Spain slams European Central Bank’s ‘copied and pasted’ recommendations on bank tax

ECB warns windfall taxes could pose risks to financial stability

Alyssa McMurtry  | 04.11.2022 - Update : 04.11.2022
Spain slams European Central Bank’s ‘copied and pasted’ recommendations on bank tax


Members of the Spanish government on Friday hit back at the European Central Bank’s (ECB) warnings about the country’s planned windfall taxes on banks.

“The bank has issued a report like this before. They must have copied and pasted it from other times when there was a different context … given the current situation, the statement is a bit surprising,” Spain’s Social Security Minister Jose Luis Escriva told Spanish broadcaster RNE.

He also said that it is “paradoxical” that the central bank warns that the windfall tax could restrict lending as it continues to raise interest rates.

On Thursday, the ECB issued a much-anticipated set of recommendations on Spain’s draft law to add a two-year levy of 4.8% on banks’ profits.

With the measure, Spain’s progressive government aims to raise around €3 billion ($2.9 billion).

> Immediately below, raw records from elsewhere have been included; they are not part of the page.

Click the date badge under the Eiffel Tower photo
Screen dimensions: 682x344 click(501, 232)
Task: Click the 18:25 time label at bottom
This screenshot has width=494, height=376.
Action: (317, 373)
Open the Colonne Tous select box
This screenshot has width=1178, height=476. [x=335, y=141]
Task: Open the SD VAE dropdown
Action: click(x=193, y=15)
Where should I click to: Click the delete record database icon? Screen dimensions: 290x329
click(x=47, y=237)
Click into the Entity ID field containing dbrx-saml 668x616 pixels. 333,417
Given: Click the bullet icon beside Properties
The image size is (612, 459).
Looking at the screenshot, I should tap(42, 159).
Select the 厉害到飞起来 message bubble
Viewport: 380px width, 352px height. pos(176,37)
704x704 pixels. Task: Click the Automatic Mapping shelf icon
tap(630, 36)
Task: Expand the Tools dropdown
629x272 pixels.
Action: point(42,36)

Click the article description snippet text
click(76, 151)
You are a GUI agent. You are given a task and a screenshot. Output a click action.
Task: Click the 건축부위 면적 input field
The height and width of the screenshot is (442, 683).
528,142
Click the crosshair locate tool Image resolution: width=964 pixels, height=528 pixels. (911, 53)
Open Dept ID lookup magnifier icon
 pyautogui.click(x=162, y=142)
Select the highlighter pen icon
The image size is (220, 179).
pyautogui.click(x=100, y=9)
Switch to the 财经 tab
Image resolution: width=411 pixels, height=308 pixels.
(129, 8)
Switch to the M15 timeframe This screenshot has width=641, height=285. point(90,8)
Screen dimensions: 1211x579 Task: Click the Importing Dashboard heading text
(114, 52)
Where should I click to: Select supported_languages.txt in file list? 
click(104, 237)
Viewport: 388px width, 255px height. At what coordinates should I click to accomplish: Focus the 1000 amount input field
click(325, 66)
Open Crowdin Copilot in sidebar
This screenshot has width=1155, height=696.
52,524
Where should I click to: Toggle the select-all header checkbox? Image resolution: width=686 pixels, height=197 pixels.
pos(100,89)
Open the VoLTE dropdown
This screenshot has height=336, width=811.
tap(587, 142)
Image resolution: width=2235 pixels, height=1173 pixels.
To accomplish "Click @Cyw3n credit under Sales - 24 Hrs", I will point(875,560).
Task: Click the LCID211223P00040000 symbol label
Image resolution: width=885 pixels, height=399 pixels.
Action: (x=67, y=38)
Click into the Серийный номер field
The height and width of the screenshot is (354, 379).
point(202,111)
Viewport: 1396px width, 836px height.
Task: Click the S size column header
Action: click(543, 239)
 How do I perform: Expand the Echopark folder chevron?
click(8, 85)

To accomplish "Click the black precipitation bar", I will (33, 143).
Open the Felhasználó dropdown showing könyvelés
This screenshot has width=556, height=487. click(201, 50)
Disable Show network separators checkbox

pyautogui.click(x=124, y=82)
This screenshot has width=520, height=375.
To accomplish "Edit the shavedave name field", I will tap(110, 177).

The Socialist-led government says the money will be redistributed to help residents cope with soaring inflation.

However, the ECB called into question the plan, recommending a “thorough analysis” of the risks it could pose to financial stability, fair competition, banking sector resilience, and the provision of credit.

On Friday, Spanish Presidency Minister Felix Bolanos said Spain will study the recommendations but insisted that they are “non-binding.”

“Our position is clear: We want big energy and financial firms to collaborate to pay for the social safety net,” he told broadcaster TVE.

Windfall tax is ‘limited’

In London, Spanish Economy Minister Nadia Calvino said the windfall tax will not negatively impact Spain’s financial system.

“Banks are bringing in record profits, so they have a lot of room to maneuver,” she said.

Calvino pointed out that the windfall tax is “limited,” Spanish banks have “very high levels of solvency and liquidity” as well as “extraordinary” profits due to higher interest rates.

She added that the Spanish government has already considered the risks mentioned by the ECB.

Spain is not the only country considering windfall taxes on banks to deal with inflation in the rising interest rate environment.

According to S&P Global Market Intelligence, Hungary announced a new bank tax in May, and the Czech Republic is planning a similar levy.

The measure is also being debated in the UK, where former Bank of England Deputy Governor Charlie Bean said earlier this week that banks’ gains could be tapped to cover the budget shortfall.